General 'Mad' Anthony Wayne
General 'Mad' Anthony Wayne was the commander of the legion of the United States at the Battle of Fallen Timbers. He was born in Pennsylvania on January 1, 1745. After growing up in Waynesborough, Pennsylvania Anthony Wayne was commissioned a colonel and assisted General Benedict Arnold in his retreat from Quebec. He held various positions with the Continental Army and even shared the long winter of 1777 - 1778 at Valley Forge with General George Washington. Wayne was recalled as a major general by Washington in 1792 to lead the Legion of the United States against the Native American forces in Ohio and Indiana. Wayne's troops defeated the Native Americans at the Battle of Fallen Timbers, which led to the Wayne's Treaty of Greenville in 1795. This opened the Northwest Territory to white settlement. A year later 'Mad' Anthony Wayne died on December 15, 1796.
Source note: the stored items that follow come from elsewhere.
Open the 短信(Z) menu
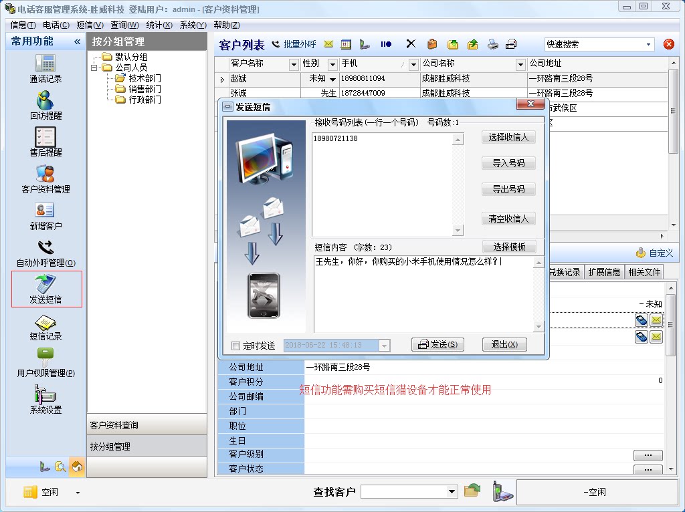 (90, 25)
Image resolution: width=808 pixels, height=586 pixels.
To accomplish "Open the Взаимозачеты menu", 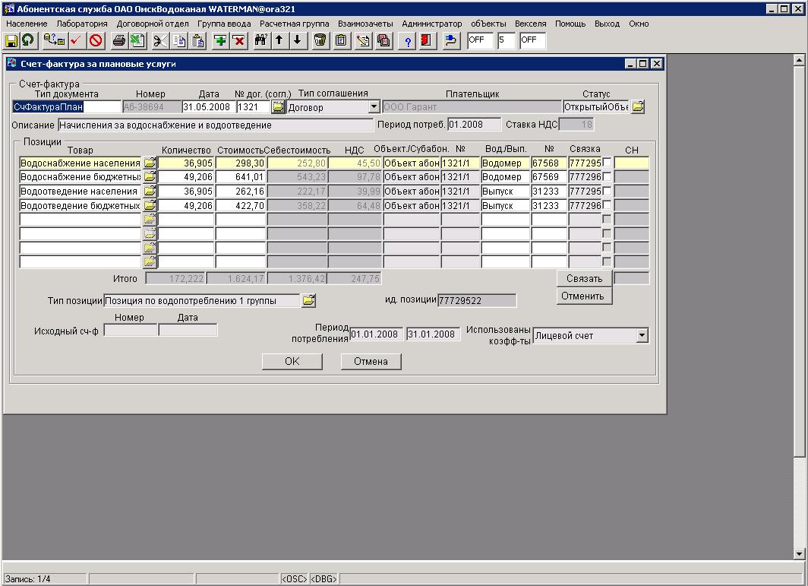I will coord(365,24).
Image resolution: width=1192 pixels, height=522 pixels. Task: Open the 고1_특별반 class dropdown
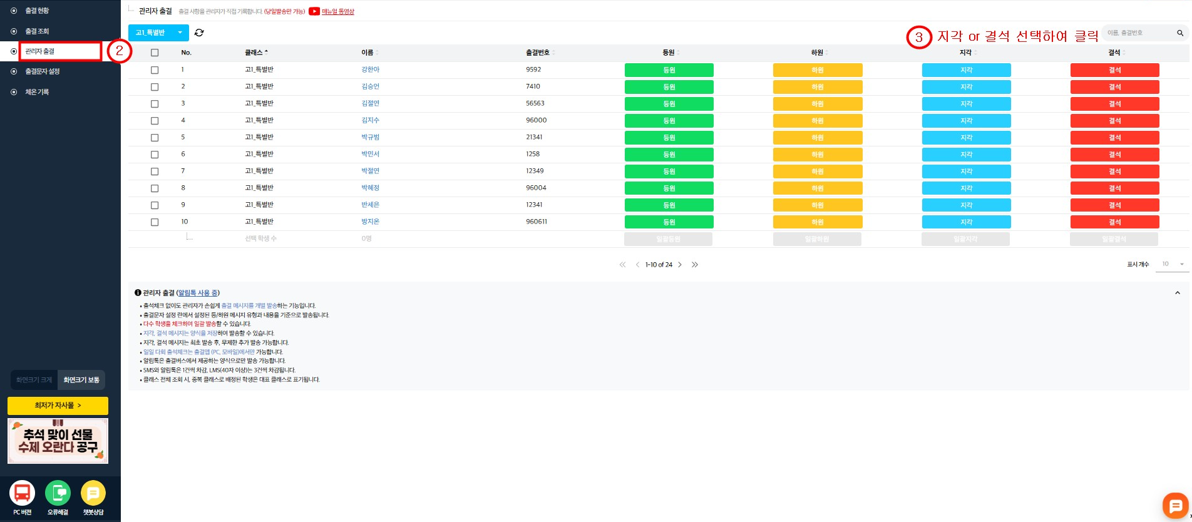158,33
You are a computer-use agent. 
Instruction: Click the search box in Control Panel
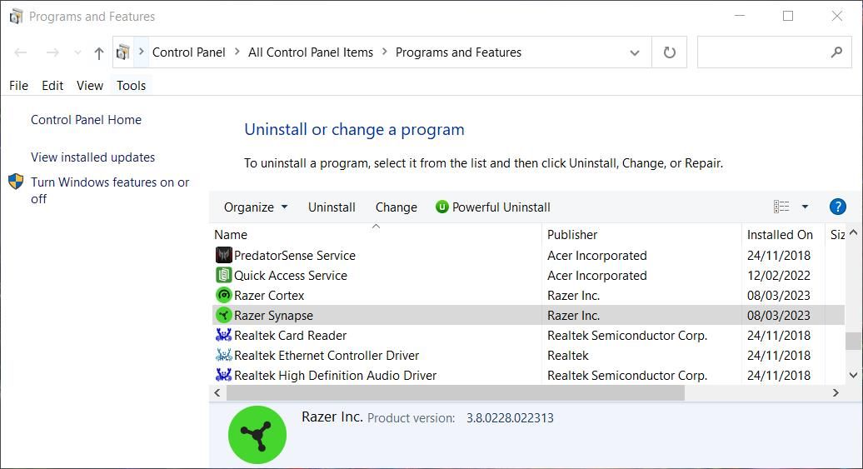(762, 52)
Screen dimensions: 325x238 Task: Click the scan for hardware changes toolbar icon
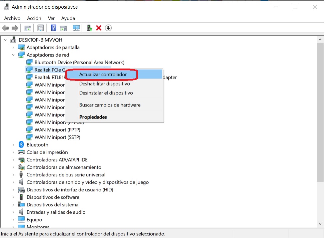pos(76,28)
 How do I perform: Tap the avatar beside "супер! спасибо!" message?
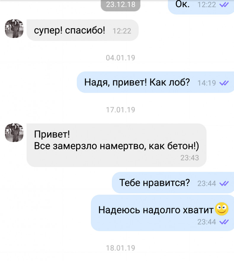(x=14, y=28)
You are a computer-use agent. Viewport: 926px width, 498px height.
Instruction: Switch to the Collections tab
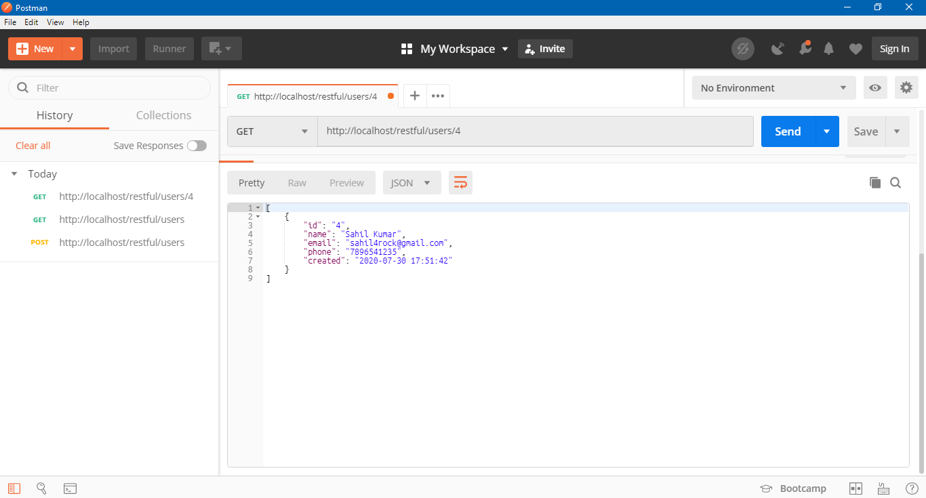pyautogui.click(x=163, y=115)
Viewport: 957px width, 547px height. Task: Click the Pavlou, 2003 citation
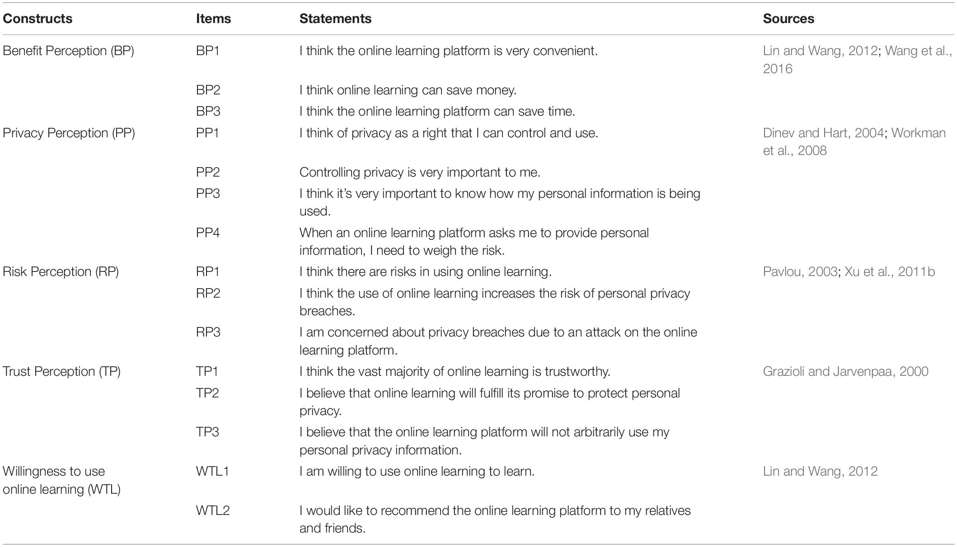point(800,271)
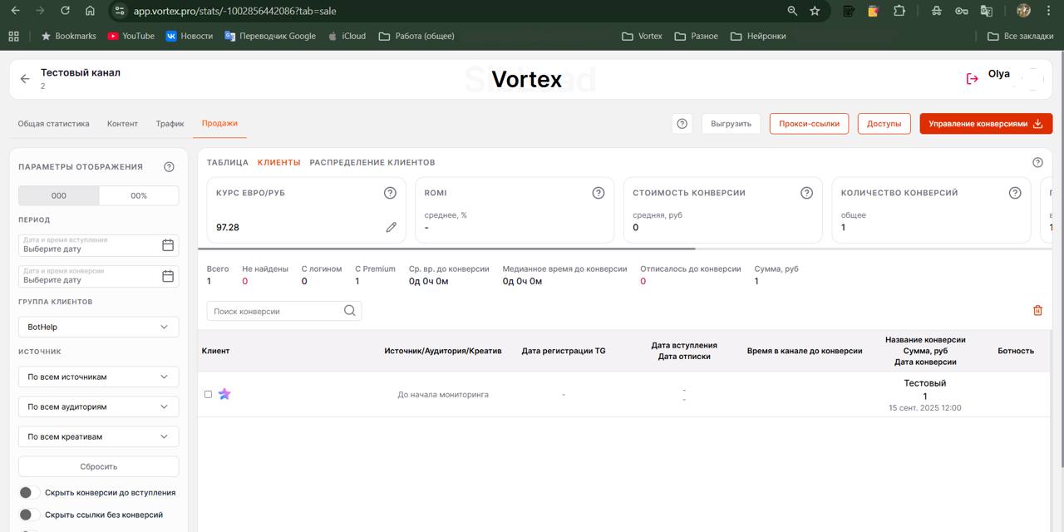Open calendar icon for дата вступления

[168, 244]
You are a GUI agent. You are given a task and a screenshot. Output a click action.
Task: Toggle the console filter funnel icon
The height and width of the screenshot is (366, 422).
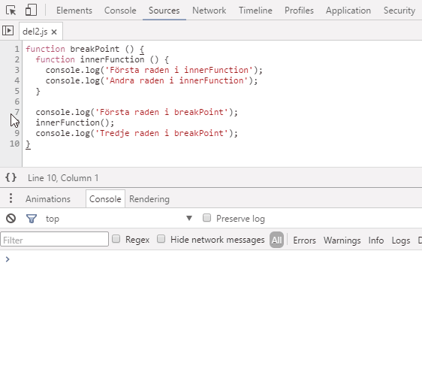(32, 219)
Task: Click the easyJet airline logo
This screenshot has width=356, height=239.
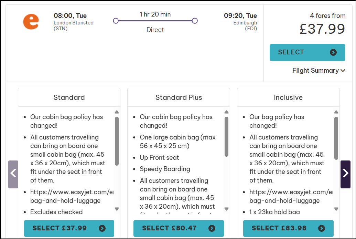Action: (x=31, y=21)
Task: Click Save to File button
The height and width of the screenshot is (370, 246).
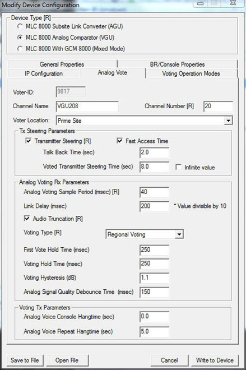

Michikinikwa or Little Turtle was born in 1752 near Fort Wayne in Little Turtle Village. As a young warrior, he participated in defense of his village in 1780. He later led a small confederation of American Indian tribes in defeating federal army forces in 1790 and 1791. Michikinikwa urged people to seek peace prior to the 1794 Battle of Fallen Timbers, where his forces were defeated by Anthony Wayne. He later died in Fort Wayne on July 14, 1812.
Other partners of Michikinikwa during the Battle of Fallen Timbers were Tecumseh, Chief Blue Jacket and Chief Bukongahelas. Tecumseh was one of the most famous leaders during the resistance, but refused to sign the Treaty of Greenville in 1795.